Kirk Byron Jones, author of The Jazz of Preaching and editor of The African-American Preaching Library writes:
“Handling the resurrection is challenging; being handled by the resurrection is even more challenging. In Alaine Alsire’s novel, Lazarus’ problem was not being raised; his problem was being raised ‘different.’ He was not the same person. Christian resurrection is not just about coming back to life, but coming back to life ‘different.’ We don’t do different well. In social relations, all too often we interpret different as deficient…
Being handled by the resurrection means constantly challenging our fear of the unknown, and even more…constantly challenging our fear ‘of the loss of the known.’ Being handled by the resurrection means learning to relax in the experience of new life. May we enter with God into the work of changing and recomposing our lives. May we rise and cheer such resurrections.”
Any reflection I do upon the resurrection brings me to the discovery that the attention of the early church was focused on the transforming power of the risen Christ. Those early followers of Jesus saw themselves as evidence of the power of the Christ to transform lives.
Even though there were those who did not want Jesus around, God raised him up and put him back to preaching, teaching, and healing. The early followers of Jesus understood Jesus to be with them in the midst of their present living. He was beside them, sustaining them. He was doing his work of preaching, teaching, and healing in and through them.
Transforming Presence
On the morning of the Resurrection, God gave us God’s transforming presence. For me, God’s presence does not necessarily show up in the empty tomb, but the lives of grace-filled Christ-followers who put faith into action.
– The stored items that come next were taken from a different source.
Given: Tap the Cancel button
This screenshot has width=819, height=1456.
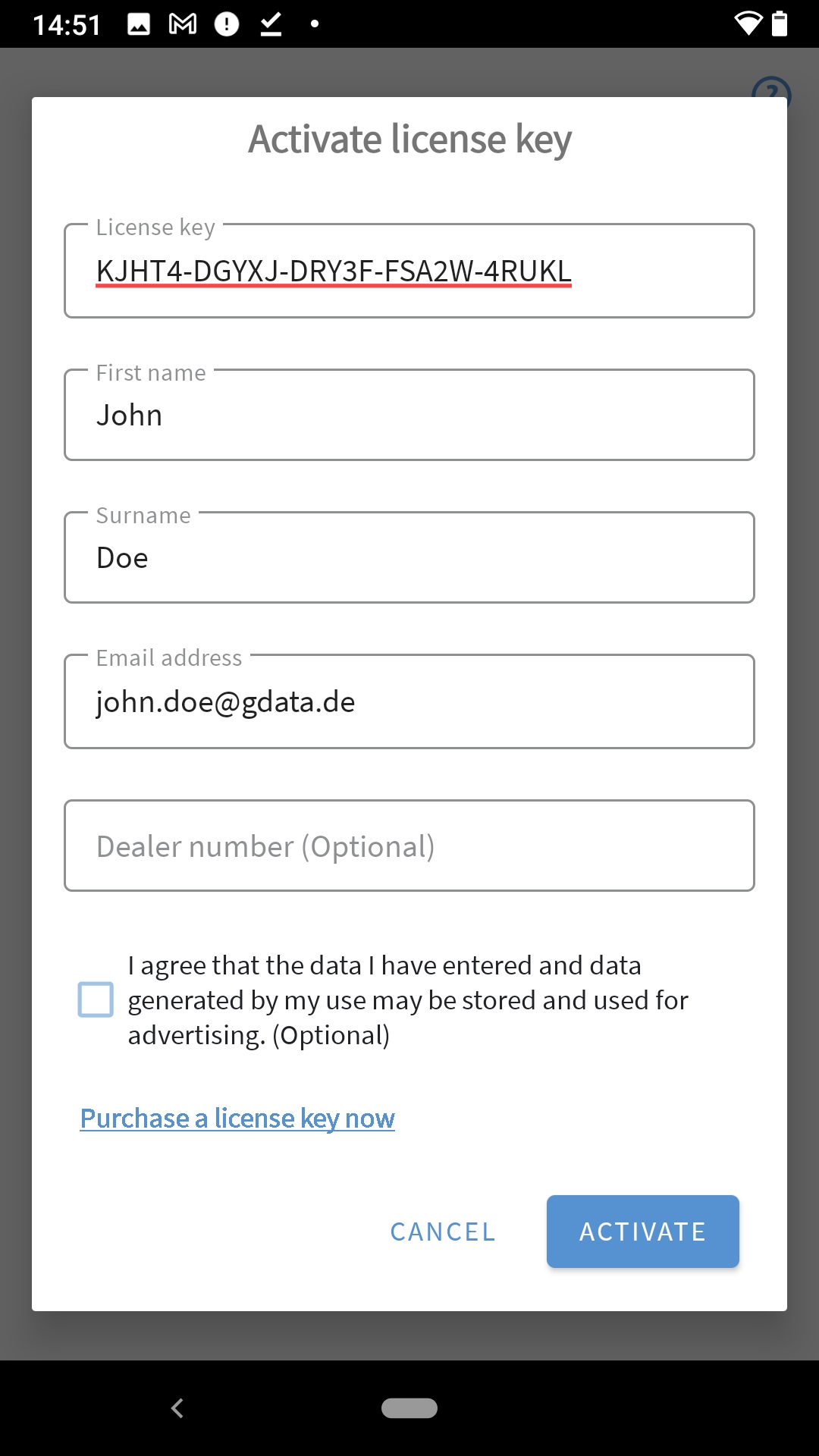Looking at the screenshot, I should [442, 1231].
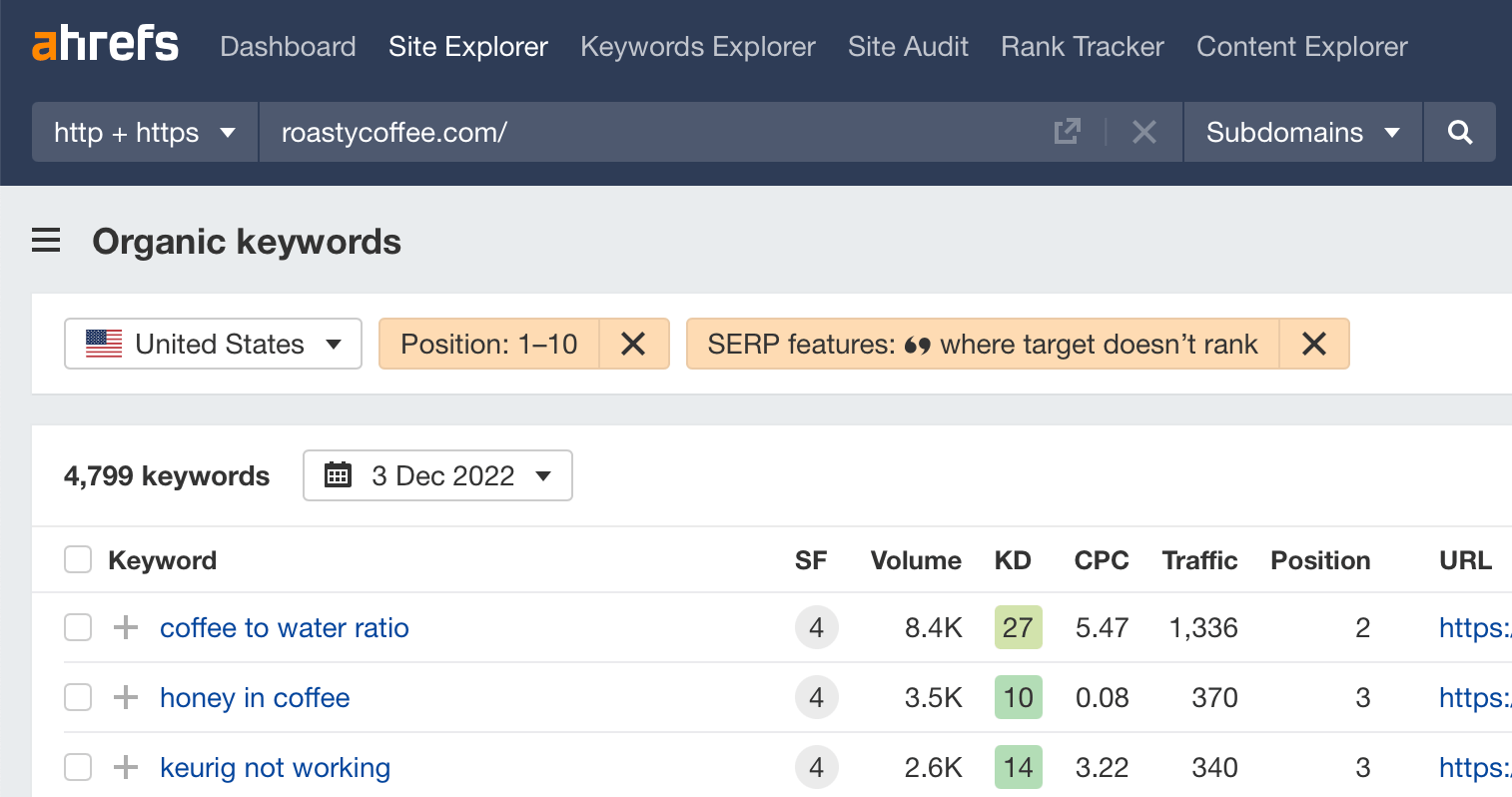Select the 'honey in coffee' row checkbox
The image size is (1512, 797).
point(78,697)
The crowning evidence of God’s transforming presence is not a vacant grave, but a Spirit-filled congregation of Christ-followers. Not a rolled-away stone, but a carried-away church. Not feel-good activities, but people engaged in the life and vitality of the community in which they live.
For me, the proof of the resurrection is seen in our love for one another and for the people who surround us. On the morning of the Resurrection, God gave us Jesus, raised from the dead, to new life, to new direction, to new possibilities, to new hope.
The power of Jesus’ resurrection is to reshape our lives to live the way Jesus lived and to think the way Jesus thought. The thrust of the resurrection is to help us change our way of living so that it begins to resemble the life of Jesus.
For you and me, the resurrection is the greatest event in all of life. It means that we live all of life in the presence, love, and power of God who we know and have experienced in Jesus.
A Continuing Event
The late Dr. Peter J. Gomes, Plummer Professor of Christian Morals at Harvard wrote:
“…the resurrection is a continuing event which involves everyone who dares be involved in it. Easter is not just about Jesus, it’s about you. Jesus has already claimed his new life. What about you? Easter is not just about the past, it’s about the future. Your best days are ahead of you. The proof of the resurrection is in your hands and in your life.
Wow! What a call to ministry! To help answer that call, I invite you to participate, with me, in a spiritual and missional spring training.
This is time for you and your congregation to practice the fundamentals of reading the scripture, praying and reflecting upon the scripture, and responding to the scripture.
Missional Spring Training
Beginning this Sunday, Easter Sunday, and continuing through the Season of Easter, we will focus on several parables from Luke’s gospel. We’ll focus on one parable each week. Throughout the week, we’ll look at each verse in the parable. Each day we’ll ask a variation of, “How does this reflect our current reality?”
It is my hope that we will become more and more the evidence of the Resurrection. As we become more and more acquainted with God’s presence in the people we meet and in the communities in which we live, may we become evidence of the resurrection.
May we enter with God into the work of changing and recomposing our lives. May we rise and cheer such resurrections.